Communication takes place over the EIB, with each of the PPE, eight SPEs, MIC, IOIF0 and IOIF1, containing a BIU as an interface to the EIB. Each of the components connected to the EIB is capable of transferring 25.6 GB/s, both inbound and outbound, for a total of 51.2 GB/s cumulative inbound and outbound bandwidth. The exception to this is the I/O controller, whose two components IOIF0 and IO1F1 together have a peak bandwidth of 25 GB/s outbound and 35 GB/s inbound. This bandwidth is actually configurable between the two units, such that one unit could have 15 GB/s inbound and 15 GB/s outbound and the other 20 GB/s inbound and 10 GB/s outbound. The cumulative theoretical bandwidth of the EIB is not found simply by multiplying the bandwidth of these units however, as will be explained.

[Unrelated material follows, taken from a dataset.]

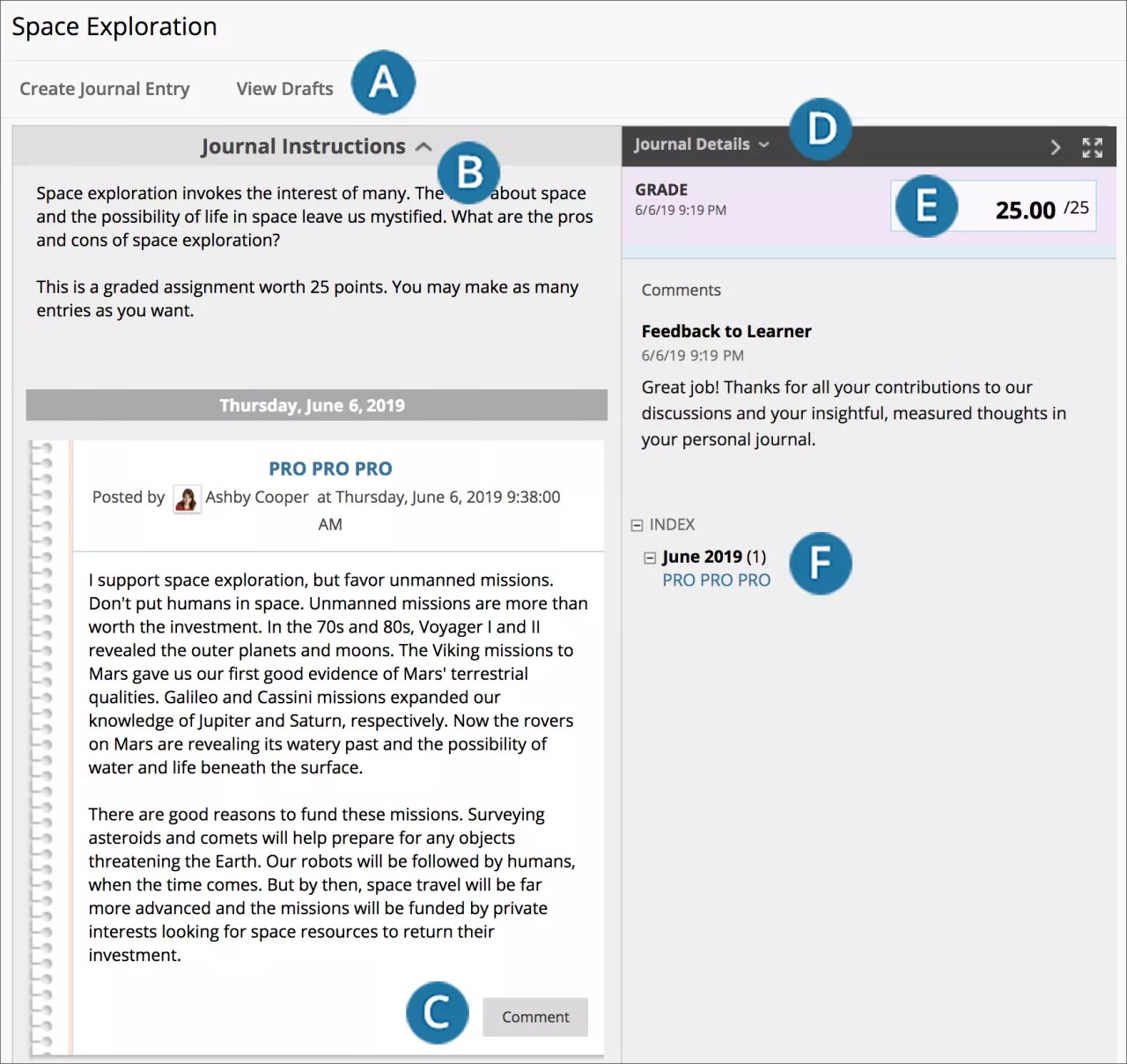Image resolution: width=1127 pixels, height=1064 pixels.
Task: Click the blue D marker near Journal Details
Action: coord(821,129)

Three main types of communication are supported over the EIB:

- Signal communication
- Mailbox communication
- DMA transfers

Signal and mailbox communication are meant to be low latency signaling mechanisms for synchronization between the processing elements. DMA transfers are meant for transfer of blocks of data and are the only method supported of moving data from an SPE's LS to and from main memory. Execution at each processing element, SPE or PPE, continues concurrently after communication requests have been made. In the case of the SPE, requests are handled by the SPE's MFC, in the case of the PPE, requests are handled by the PPE's PPSS. This allows for code execution to hide data transfer and communication latency.

Signal communication is supported by two 32-bit signaling channels in each SPE, Sig\_Notify\_1 and Sig\_Notify\_2. The SPE can read its signals with the read-blocking SPU channels SPU\_RdSigNotify1 and SPU\_RdSigNotify2. These channels are written to by the PPE or another SPE using memorymapped addresses. The communication of the signal data itself occurs in the same way as a DMA transfer does over the EIB. However the signal channels allow for easier group communication between processors due to an ability to treat write operations as logical OR operations, allowing for message accumulation.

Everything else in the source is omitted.